Thursday, September 20, 2012

An American at Sea in Viet Nam

A Dangerous Friend

A Dangerous Friend by Ward Just


"I believe that history never repeats itself in any way that we can observe. Certainly the comparison between Vietnam and Kosovo seems to me nonsensical . . . There's not anything like the kind of commitment and dedication -- wrongheaded as it may have turned out to be, but it was real commitment and real dedication among the soldiers and civilians in Vietnam -- to defeat the Reds. . . . I don't see anything like that level of commitment here." -- Ward Just, in an interview, (April 27, 1999)

Though Ward Just has distinguished himself as a journalist, he has also produced an impressive body of fiction. As a novelist, he has been compared favorably with Ernest Hemingway. Much of his work centers around war—portrayed by the keen eye of a newsman—as is often true of Hemingway; however, his characters and their settings would be out of place in most Hemingway-like fiction due to their affluence and jaded sophistication. The primary criticism of Just's work is that his action is slow and plodding. Although his characters are articulate and witty, they often do just sit and talk, especially in his novel of Washington during Vietnam, In the City of Fear.
Just's unnamed narrator (a device reminiscent of Conrad) insists that in describing Sydney Parade's experiences he is not telling a war story, and indeed  A Dangerous Friend  contains little violence. Menace is conveyed through glimpses of Vietcong guerrillas moving at night on black bicycles, of an American officer alone in a Vietnamese village, of blood on the sleeve of a suit. Battle scenes are described obliquely through rumors and field reports discussed around conference tables, their effects hinted at on slips of paper passed anonymously in exclusive Saigon restaurants. Just has a veteran war reporter's eye for the telling detail -- light from phosphorus flares ''so fierce you could see it with closed eyelids'' -- and a reporter's skepticism about his Government's stated objectives. his central character retraces the route his Western predecessors took, stopping in Paris on the way to Saigon, Just begins to establish a convincing allegorical dimension to the novel. We learned from the French, he seems to suggest -- and, then again, we didn't. To young political scientists like Sydney, the success of the Vietcong defies military and political logic: ''We had so much and they had so little; our 19-year-olds were supported by an arsenal beyond the imagination of the guerrillas facing them.''

In A Dangerous Friend, Just pictured America on the brink of full commitment to the Vietnam War in 1965. Through the eyes of a misguided civil servant, the book superficially depicts with a bit of hindsight the nation's descent down the slippery slope to folly. The plot eventually turns on the fate of a captured American captain who is also the nephew of a Congressman. The captain was last seen in the Xuan Loc sector near Plantation Louvet, which is managed by a Frenchman named Claude Armand and his American-born wife, Dede. The Armands are living a premodern idyll in an ''ambiance reminiscent of Winnetka, if Winnetka were tropical.'' They have little sympathy for the Americans and want desperately to remain neutral, but the Llewellyn Group has other plans. The ultimate result of this episode does not reflect well on the Americans.

▶ **Brief**
Please pick up the review of A Dangerous Friend above and continue it from its last sentence.

Stored items
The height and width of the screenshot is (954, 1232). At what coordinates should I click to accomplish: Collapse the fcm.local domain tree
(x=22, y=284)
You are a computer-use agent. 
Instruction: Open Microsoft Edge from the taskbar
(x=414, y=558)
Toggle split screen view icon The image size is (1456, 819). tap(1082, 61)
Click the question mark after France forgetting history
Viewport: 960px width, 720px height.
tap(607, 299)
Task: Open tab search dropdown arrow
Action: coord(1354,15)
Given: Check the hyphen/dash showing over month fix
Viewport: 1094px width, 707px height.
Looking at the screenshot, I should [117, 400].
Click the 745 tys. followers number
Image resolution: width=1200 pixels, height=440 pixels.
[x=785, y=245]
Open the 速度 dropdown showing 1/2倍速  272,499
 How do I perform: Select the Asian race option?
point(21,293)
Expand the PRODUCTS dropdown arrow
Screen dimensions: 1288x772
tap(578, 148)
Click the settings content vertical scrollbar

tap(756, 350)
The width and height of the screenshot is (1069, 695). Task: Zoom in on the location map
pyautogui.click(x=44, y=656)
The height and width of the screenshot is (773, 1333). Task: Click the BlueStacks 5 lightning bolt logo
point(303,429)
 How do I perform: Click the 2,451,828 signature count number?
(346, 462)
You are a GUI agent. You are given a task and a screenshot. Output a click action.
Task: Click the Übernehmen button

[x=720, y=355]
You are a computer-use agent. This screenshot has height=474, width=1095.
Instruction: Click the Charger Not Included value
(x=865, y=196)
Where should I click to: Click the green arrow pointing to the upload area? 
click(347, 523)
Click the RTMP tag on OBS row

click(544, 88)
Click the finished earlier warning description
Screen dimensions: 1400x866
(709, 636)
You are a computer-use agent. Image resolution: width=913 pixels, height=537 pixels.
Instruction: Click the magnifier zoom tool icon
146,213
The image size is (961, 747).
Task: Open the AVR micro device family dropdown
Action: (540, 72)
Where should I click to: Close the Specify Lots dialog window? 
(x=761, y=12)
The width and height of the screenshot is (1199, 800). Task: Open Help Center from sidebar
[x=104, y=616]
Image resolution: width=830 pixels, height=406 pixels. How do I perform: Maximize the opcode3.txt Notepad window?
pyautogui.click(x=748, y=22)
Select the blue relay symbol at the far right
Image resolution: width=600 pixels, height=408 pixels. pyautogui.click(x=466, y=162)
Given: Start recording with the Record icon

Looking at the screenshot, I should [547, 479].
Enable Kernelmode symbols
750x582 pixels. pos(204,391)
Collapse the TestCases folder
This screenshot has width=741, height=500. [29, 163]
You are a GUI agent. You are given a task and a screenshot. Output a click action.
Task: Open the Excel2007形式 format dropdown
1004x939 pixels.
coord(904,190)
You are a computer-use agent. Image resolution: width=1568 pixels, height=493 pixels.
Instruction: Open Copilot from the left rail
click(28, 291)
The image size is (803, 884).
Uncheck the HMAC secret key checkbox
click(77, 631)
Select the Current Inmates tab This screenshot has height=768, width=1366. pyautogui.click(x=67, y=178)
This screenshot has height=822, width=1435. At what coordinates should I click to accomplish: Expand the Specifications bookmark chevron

▶ **Exercise result**
As in his previous novels (the National Book Award finalist ''Echo House'' foremost among them), Just uses a somewhat complex network of imagery that leads the reader to see the tragedy of Vietnam in ways that throw into high relief the conflicted array of Vietnamese, French and American interests. The most graphic metaphors include a torture victim and the stillborn Vietnamese children of French and American parents. More subtle is the Panama hat that comes to represent not only the country's climate but the customs and dreams of the Vietnamese, as filtered through the lives of a Vietnamese woman and her American husband, a member of the Llewellyn Group who, in the view of his colleagues, ''had lived in Vietnam for too long and had lost perspective.'' Though his prose occasionally betrays a reporter's fact-laden unwieldiness and a weakness for cliches, he succeeds in evoking the dense, tactile weave of life in country circa 1965. But the author, in spite of the complexity of the novel, is always clear where his sympathy lies. Not only the episode of the downed flyer, but the whole structure of the novel is set up to support a view that is dependent on retrospective knowledge that no one, least of all the Americans involved, could have had at the time. This left me with the feeling that this novel, while well written, had a facile plot that weakened the book's message.

A Dangerous Friend by Ward Just. Houghton Mifflin Company, 1999.